**Excerpt to read**
○ ○ ○ ○ ○ ○ ○
By Terrence Dick
It was our first gig in New York City and we thought it would be a snap, but the fidgeting started shortly into our first song, followed by tears, screaming and runny noses. Soon the audience began crawling away and we resorted to crawling after them, begging them to stay. We cut the set short and sheepishly put away our instruments, avoiding eye contact with the parents in the crowd. Our other gigs that weekend were sparsely attended but nothing was as humiliating as that first gig at Soho’s Children’s Museum. New York might be a tough town, but there’s no tougher audience than a bunch of kids.
Children’s musicians are rarely considered cool, but ever since that afternoon in New York I’ve had a grudging respect for them. However, now that I have my own mini-me running around, I’ve had to endure the insidiously gleeful songs of Raffi and his ilk. Fortunately, more and more of my musical peers have found themselves mit kinder and have been kind enough to make music that draws less on the shiny, happy hippie-folk of our own infancies and more on the indie rock we know and love.
CDs by Dan Zanes-ex of American roots rockers the Del Fuegos, now a renown children’s musician-are passed from parent to parent with a reassuring pat, “You’ll be able to enjoy this.” Online kid dance parties like Pancake Mountain (www.pancakemountain.com) and Chic-a-go-go (www.roctober.com/chicagogo/) feature appearances by the likes of the Arcade Fire and the Fiery Furnaces. They Might Be Giants have finally realized their true potential and there’s a plethora of Canadians joining in as well.
○ ○ ○ ○ ○ ○ ○
**Requests**
[a] Turn the paragraph of the article about children's music that begins "CDs by Dan Zanes" into a short bulleted list that keeps its main facts.
[b] Retype the part of the article about children's music starting at "CDs by Dan Zanes-ex" and ending at "in as well.".
The records that come next are separate from the article about children's music.

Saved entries
○ ○ ○ ○ ○ ○ ○
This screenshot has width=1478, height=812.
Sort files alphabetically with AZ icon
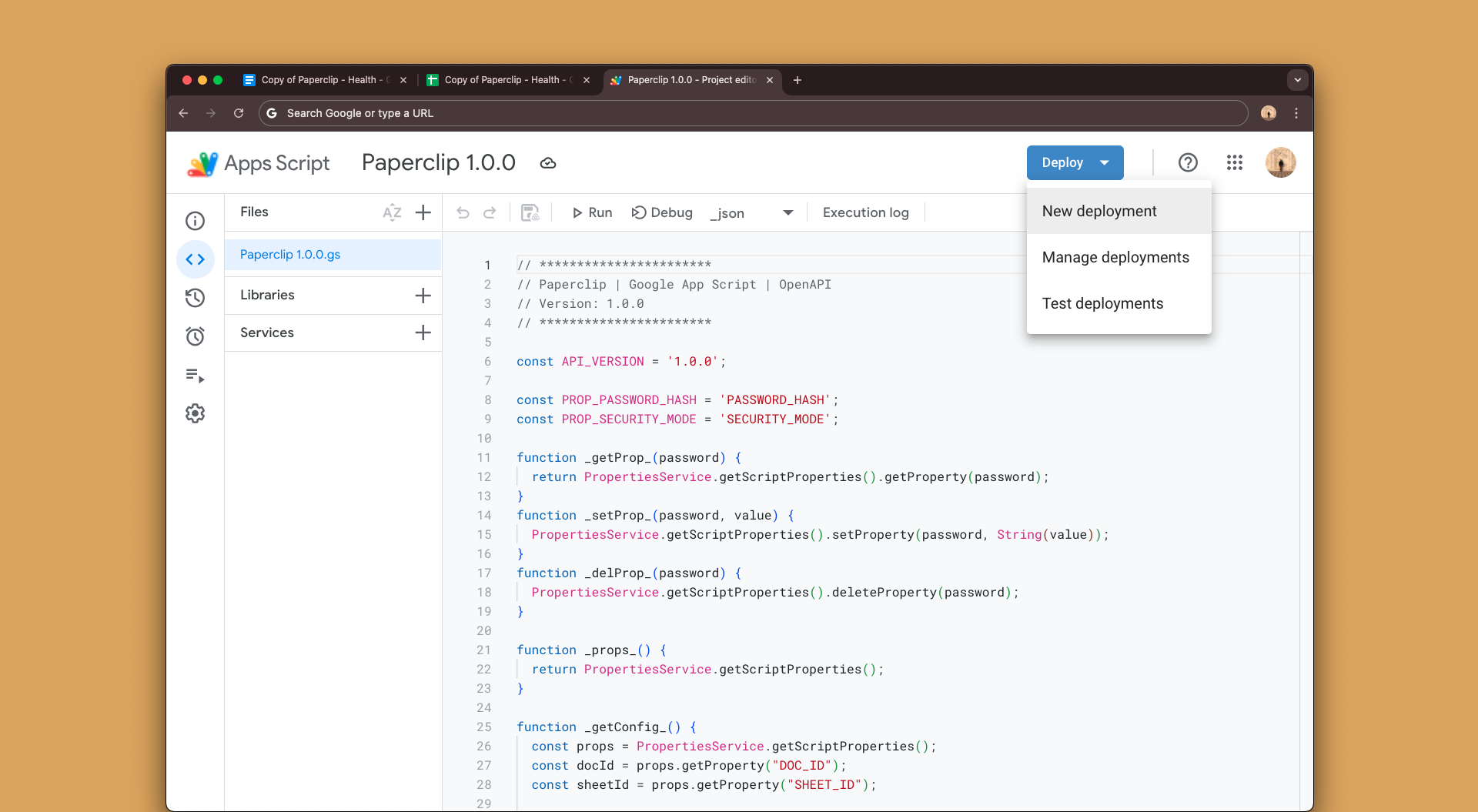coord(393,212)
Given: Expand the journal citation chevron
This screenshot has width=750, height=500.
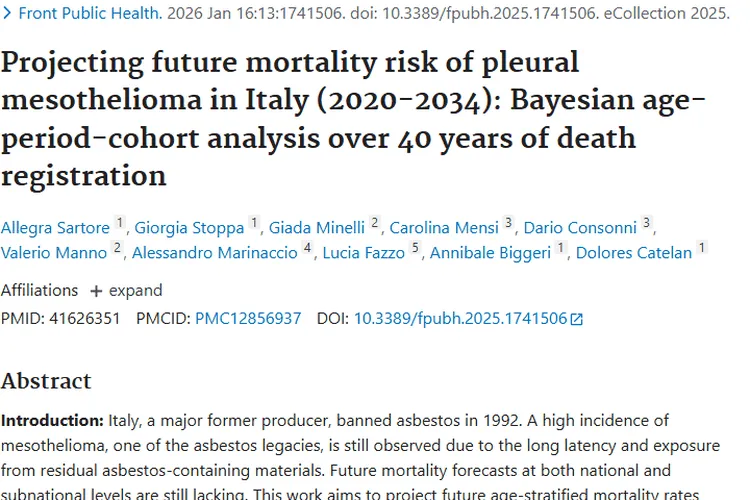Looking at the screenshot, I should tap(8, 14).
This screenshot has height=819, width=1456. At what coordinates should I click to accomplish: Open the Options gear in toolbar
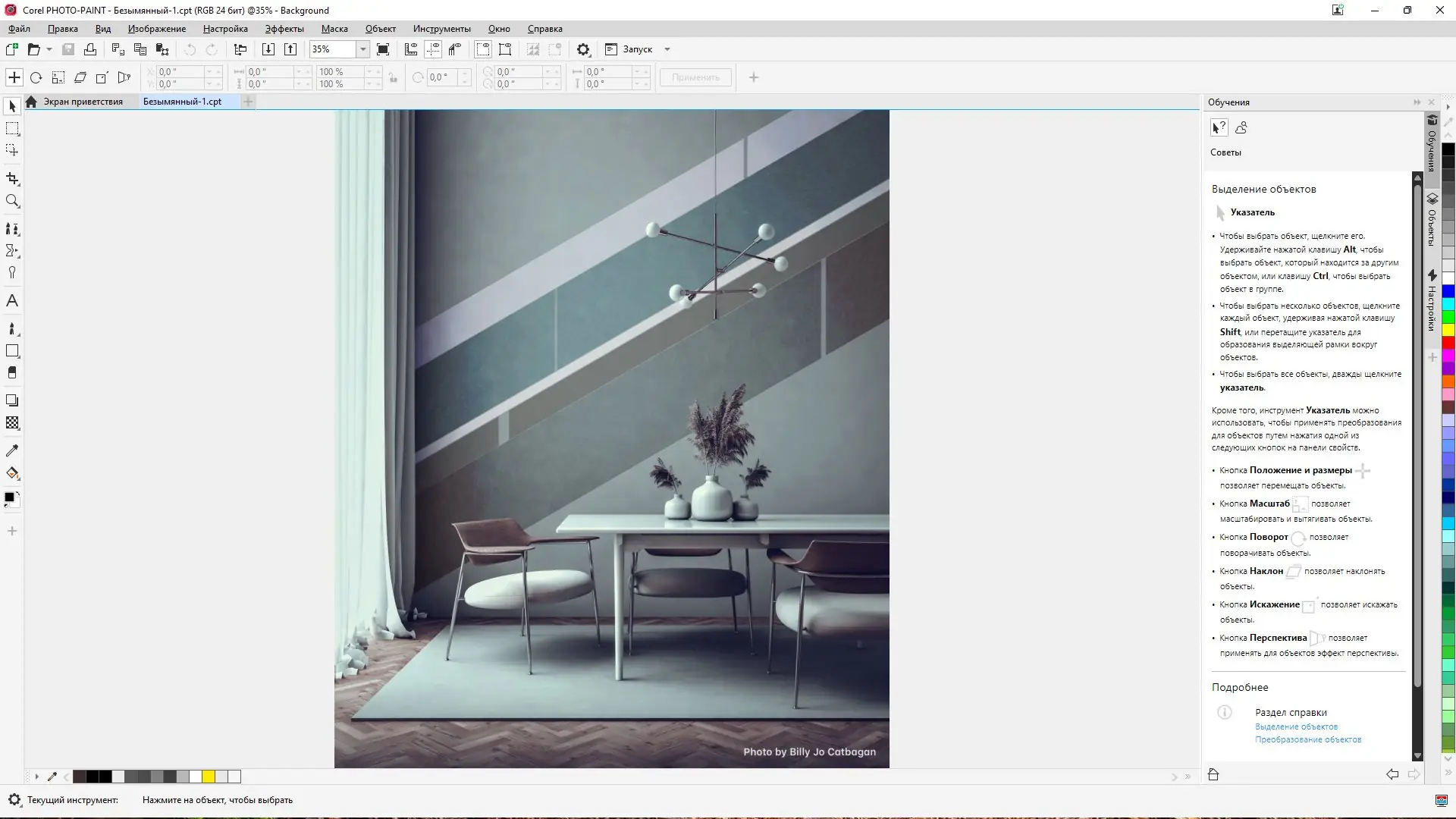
○ ○ ○ ○ ○ ○ ○
**Task results**
[a]
- Parents pass around CDs by Dan Zanes, formerly of the American roots rockers the Del Fuegos and now a well-known children's musician, telling each other they'll enjoy them.
- Online kid dance parties such as Pancake Mountain (www.pancakemountain.com) and Chic-a-go-go (www.roctober.com/chicagogo/) feature acts like the Arcade Fire and the Fiery Furnaces.
- They Might Be Giants have finally realized their true potential.
- Many Canadians are joining in as well.

[b]
CDs by Dan Zanes-ex of American roots rockers the Del Fuegos, now a renown children’s musician-are passed from parent to parent with a reassuring pat, “You’ll be able to enjoy this.” Online kid dance parties like Pancake Mountain (www.pancakemountain.com) and Chic-a-go-go (www.roctober.com/chicagogo/) feature appearances by the likes of the Arcade Fire and the Fiery Furnaces. They Might Be Giants have finally realized their true potential and there’s a plethora of Canadians joining in as well.